=== Work request ===
Below are some records. Set down exactly the line holding "Viewport: 1889px width, 642px" and every later line through the end, omitting the pictures.

━━━━━━━━━━

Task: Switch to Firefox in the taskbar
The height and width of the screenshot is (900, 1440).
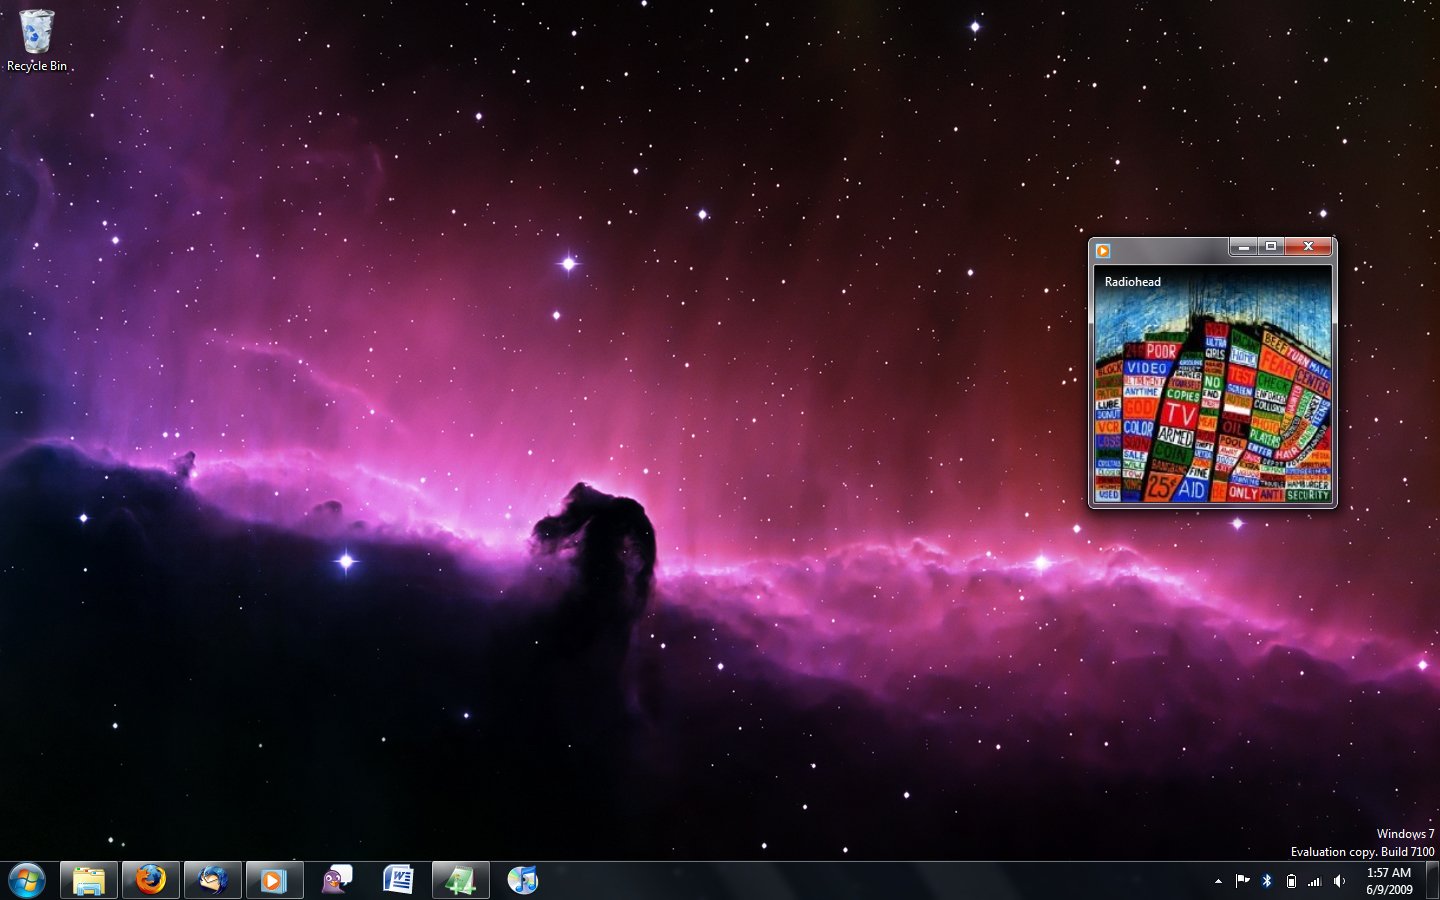Action: point(151,881)
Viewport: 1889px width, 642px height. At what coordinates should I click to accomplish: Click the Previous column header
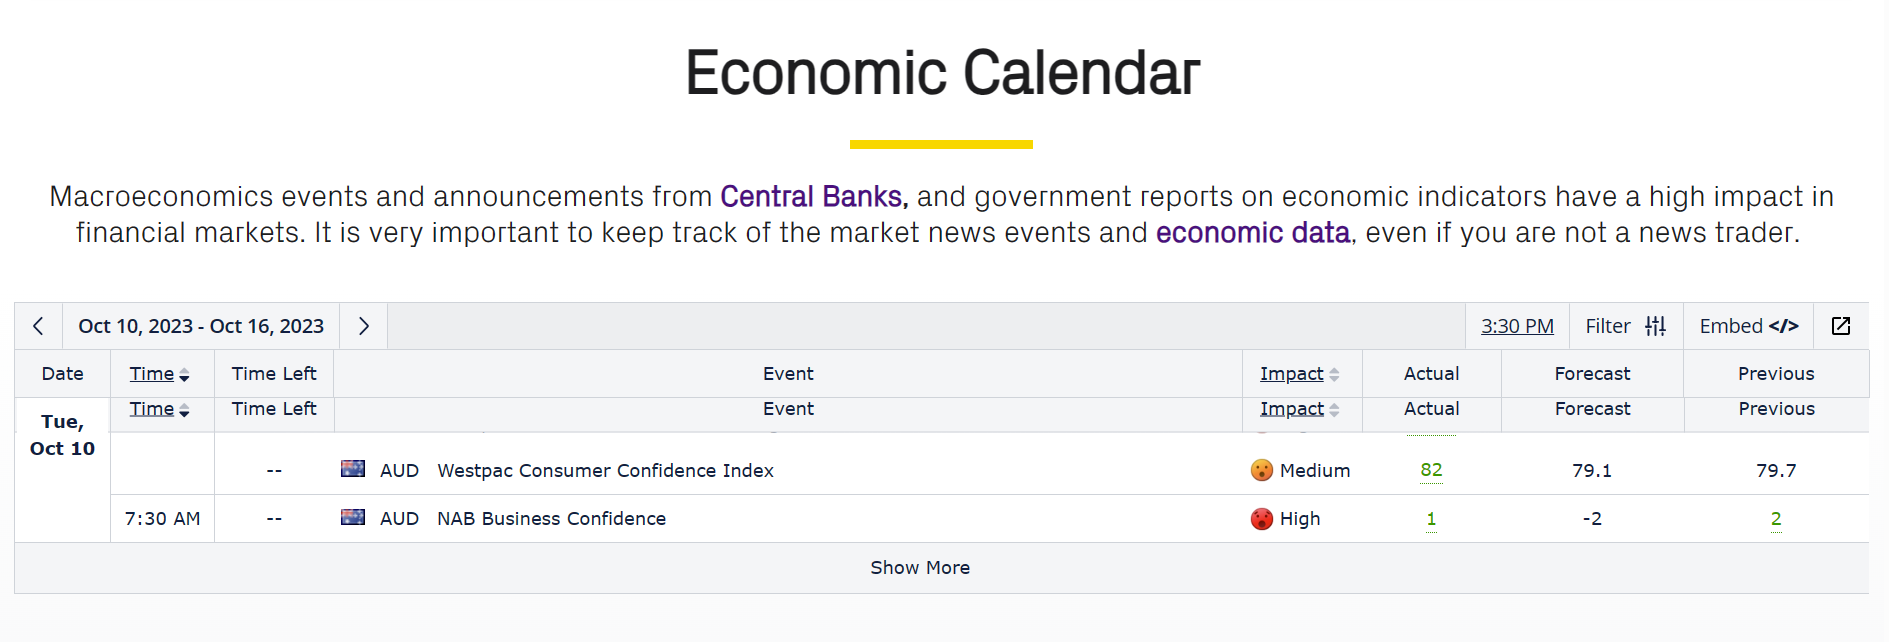[x=1776, y=374]
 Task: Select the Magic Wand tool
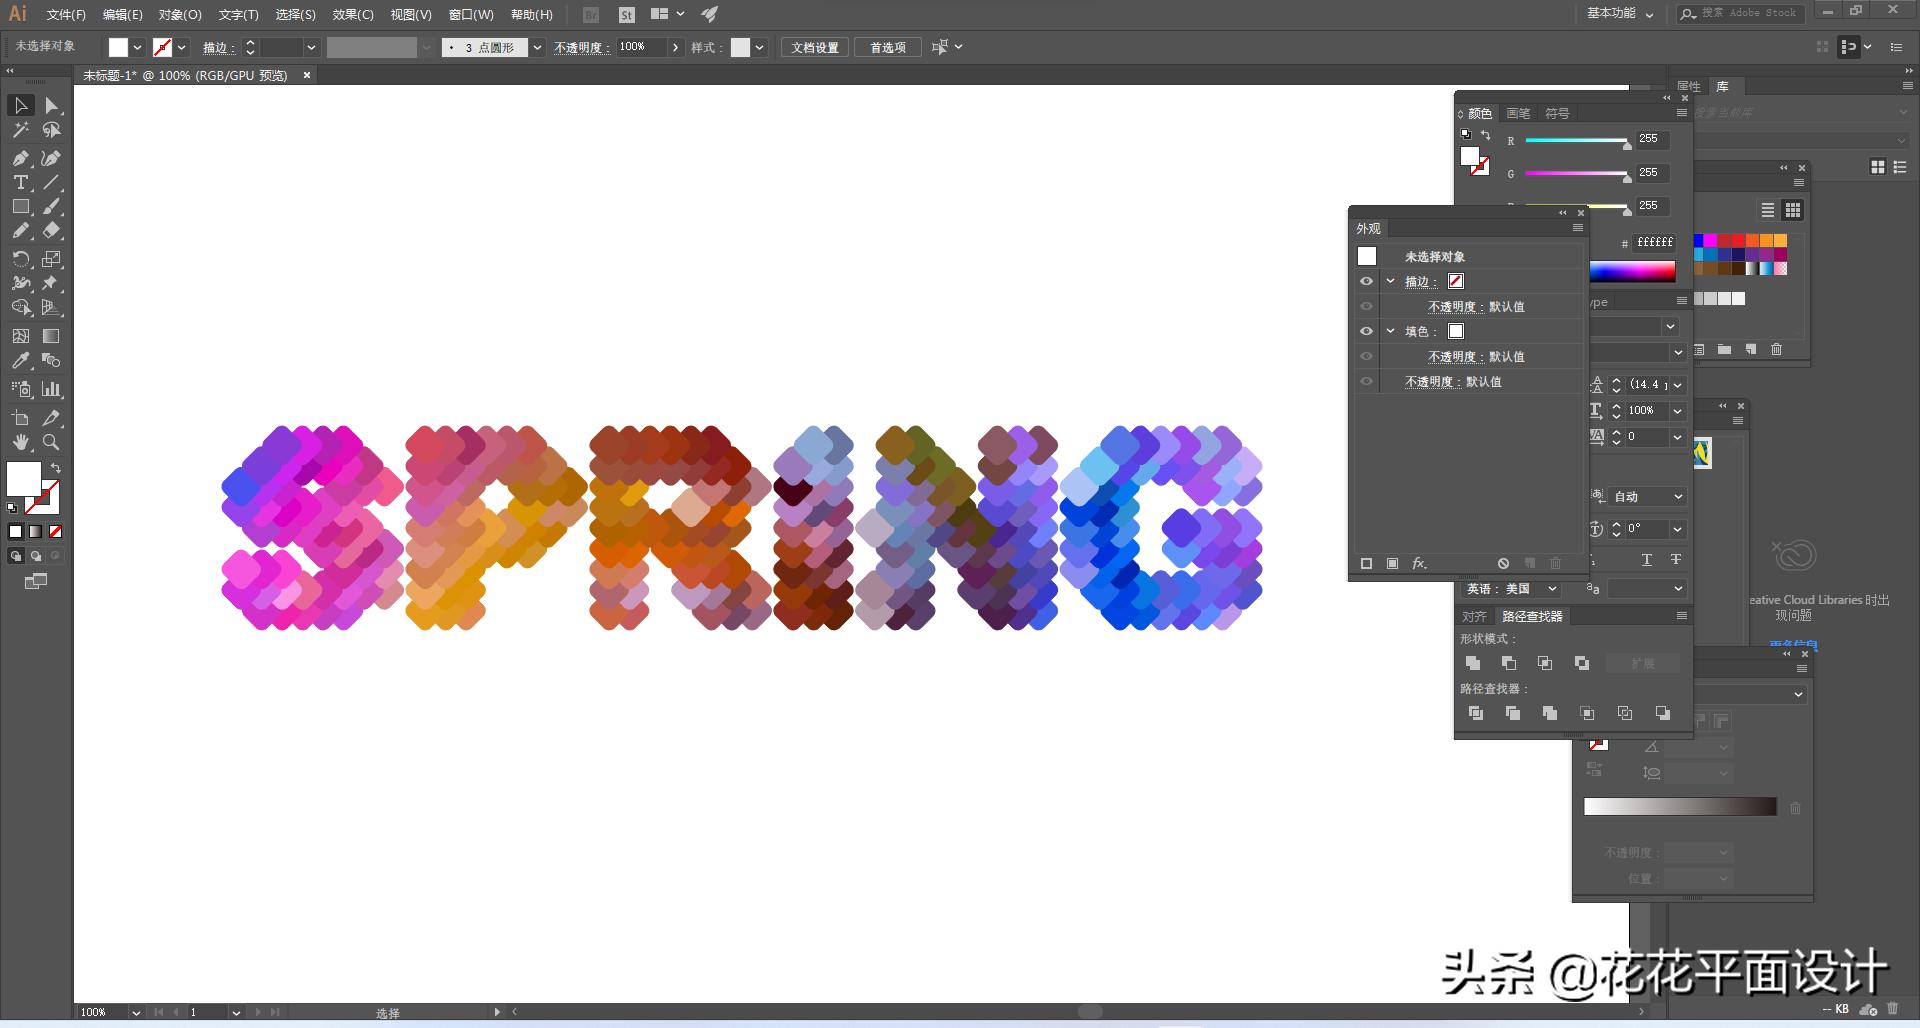point(20,130)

━━━━━━━━━━

=== Response for this exercise ===
Viewport: 1889px width, 642px height. At what coordinates should I click to accomplish: Click the Previous column header
[x=1776, y=374]
 Task: Select the Magic Wand tool
point(20,130)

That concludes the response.